Using OpenNMT 2.0, I’ve created a translation model, initially without using subwords, that achieves a bleu score of 37.7.

I’ve modified the commands and updated the yaml so that I now have a translation model that uses BPE from SentencePiece. The problem is the Bleu score is nearly identical which makes me suspicious that I have something wrong. All other parameters, such as the number of training steps etc. have been kept the same. I’ve also tried vocab_size of 8k, 16k and 32k. It generates myspm.model, myspm.vocab, vocab.tgt, vocab.src, src-test.txt.sp, tgt-test.txt.sp. The .sp files have the correct format with underscores throughout. The validation accuracy of the model is over 70% in both cases so it looks like it is building the models correctly.

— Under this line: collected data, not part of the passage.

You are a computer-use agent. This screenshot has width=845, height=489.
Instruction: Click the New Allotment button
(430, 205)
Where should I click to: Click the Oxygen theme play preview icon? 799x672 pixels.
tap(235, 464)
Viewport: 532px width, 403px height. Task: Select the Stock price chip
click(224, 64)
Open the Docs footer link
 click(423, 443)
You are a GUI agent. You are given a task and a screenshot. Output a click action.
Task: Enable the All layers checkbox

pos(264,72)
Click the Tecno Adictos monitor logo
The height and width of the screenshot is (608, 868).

I haven’t used since that’s not available anymore with OpenNMT 2.0. The training.txt file is large file of tokens separated with white space and it contains both the source and target languages.

Are the following work flow commands and config.yaml correct ? Thanks.

spm_train --input=train.txt --model_prefix=myspm \
–vocab_size=16000 --character_coverage=1.0 --model_type=bpe

onmt_build_vocab -config config.yaml -n_sample=-1
onmt_train -config config.yaml

spm_encode --model=myspm.model < src-test.txt > src-test.txt.sp
spm_encode --model=myspm.model < tgt-test.txt > tgt-test.txt.sp

onmt_translate --model \
–src src-test.txt.sp --output pred.sp -replace_unk

spm_decode -model=myspm.model -input_format=piece < pred.sp > pred.txt

sacrebleu tgt-test.txt < pred.txt

The following is my config:

src_vocab: data/vocab.src
tgt_vocab: data/vocab.tgt

src_subword_type: sentencepiece
src_subword_model: data/myspm.model
tgt_subword_type: sentencepiece
tgt_subword_model: data/myspm.model

subword_nbest: 20
subword_alpha: 0.1

src_onmttok_kwargs: “{‘mode’: ‘none’, ‘spacer_annotate’: True}”
tgt_onmttok_kwargs: “{‘mode’: ‘none’, ‘spacer_annotate’: True}”

src_seq_length: 150
tgt_seq_length: 150

path_src: data/src-train.txt
path_tgt: data/tgt-train.txt
transforms: [onmt_tokenize, filtertoolong]
weight: 1
path_src: data/src-val.txt
path_tgt: data/tgt-val.txt
transforms: [onmt_tokenize]

save_data: data/
save_model: models/model
save_checkpoint_steps: 50000
valid_steps: 2000
train_steps: 100000
seed: 5151
report_every: 1000
keep_checkpoint: 2

rnn_size: 512
batch_size: 64

skip_empty_level: silent

world_size: 1
gpu_ranks: [0]